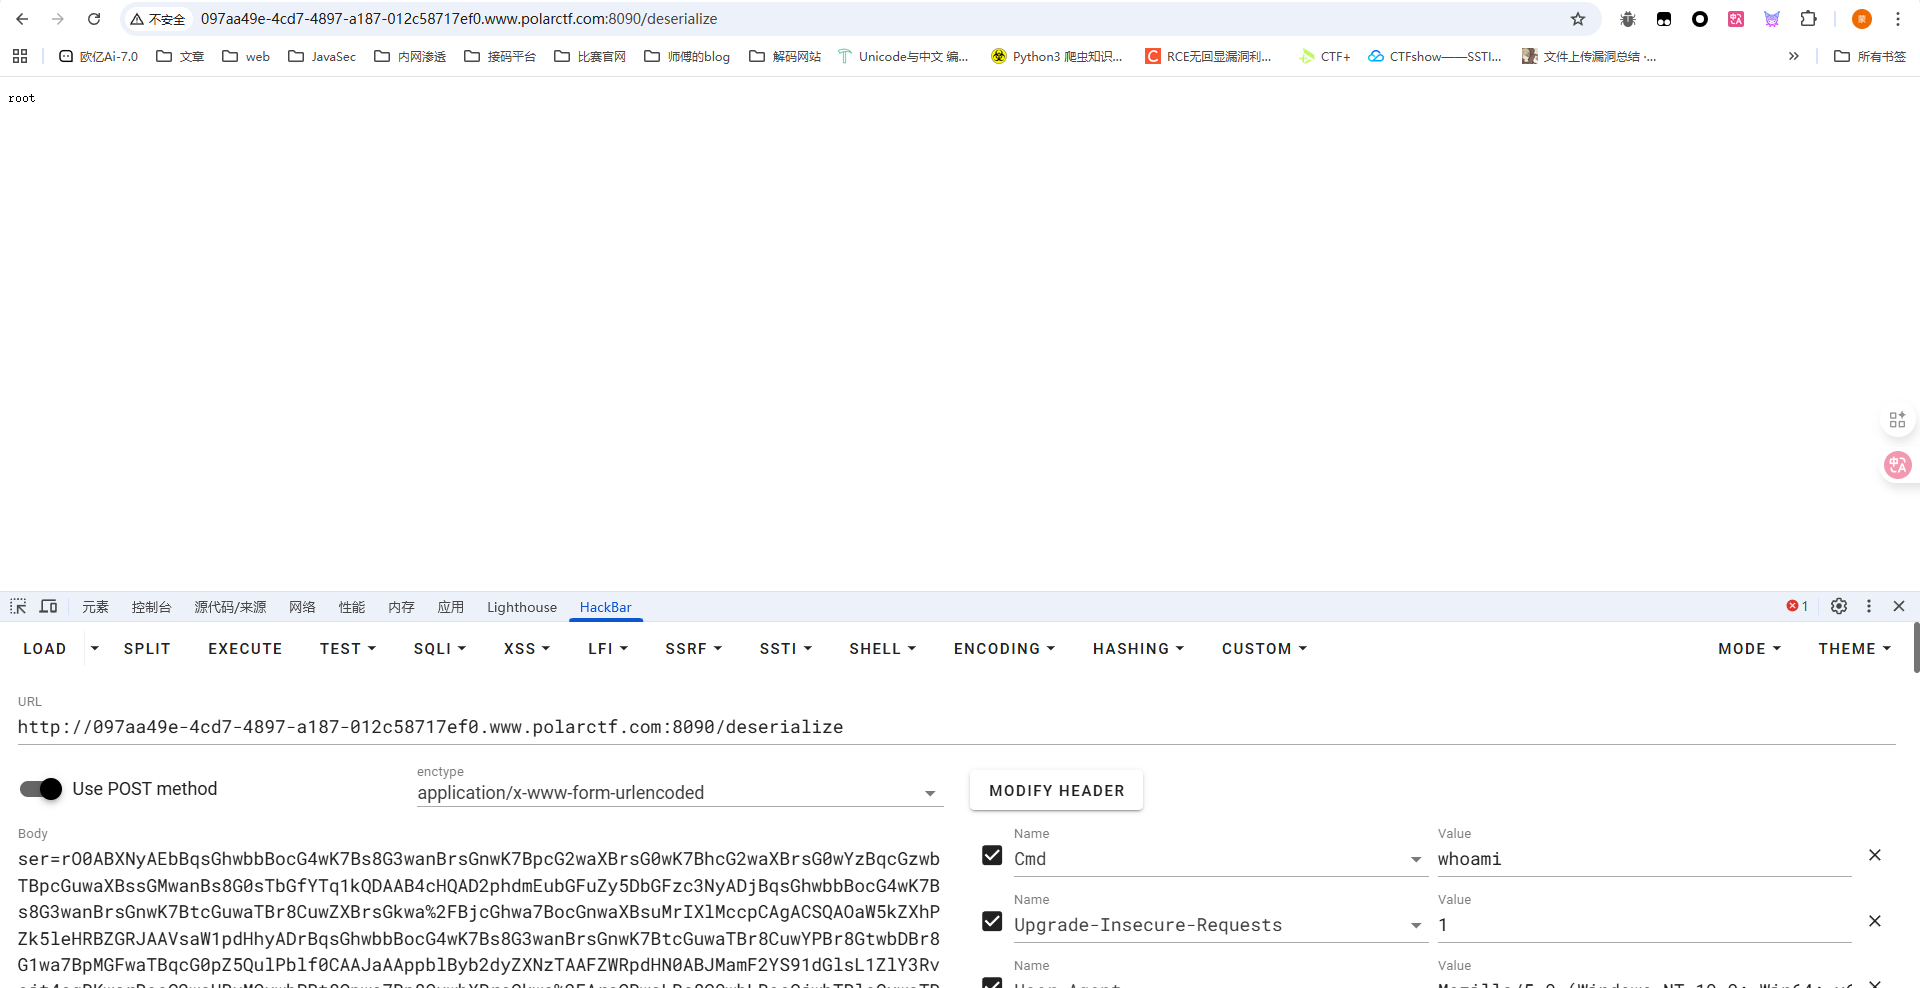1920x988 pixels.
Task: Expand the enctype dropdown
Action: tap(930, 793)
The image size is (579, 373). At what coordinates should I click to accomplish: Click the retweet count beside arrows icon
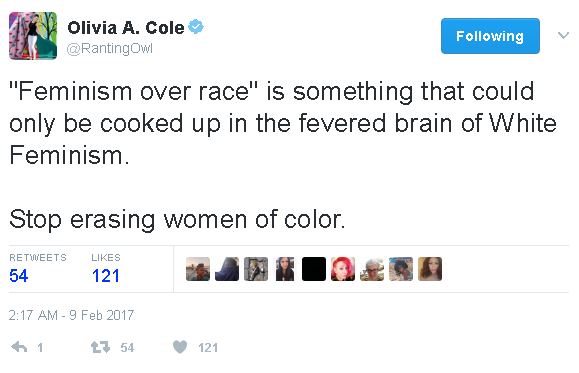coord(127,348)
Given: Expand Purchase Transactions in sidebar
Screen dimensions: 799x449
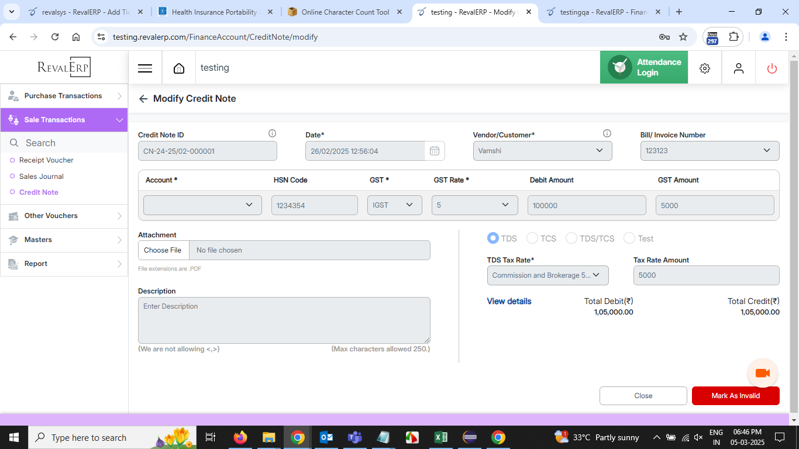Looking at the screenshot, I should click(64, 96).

* **THE PROBLEM**: Each line from the one containing "Given: Expand Purchase" to the final line of the data must be printed exactly, both included, with nothing else and no pictures.

* **RESULT OF THE EXERCISE**:
Given: Expand Purchase Transactions in sidebar
Screen dimensions: 799x449
Looking at the screenshot, I should click(64, 96).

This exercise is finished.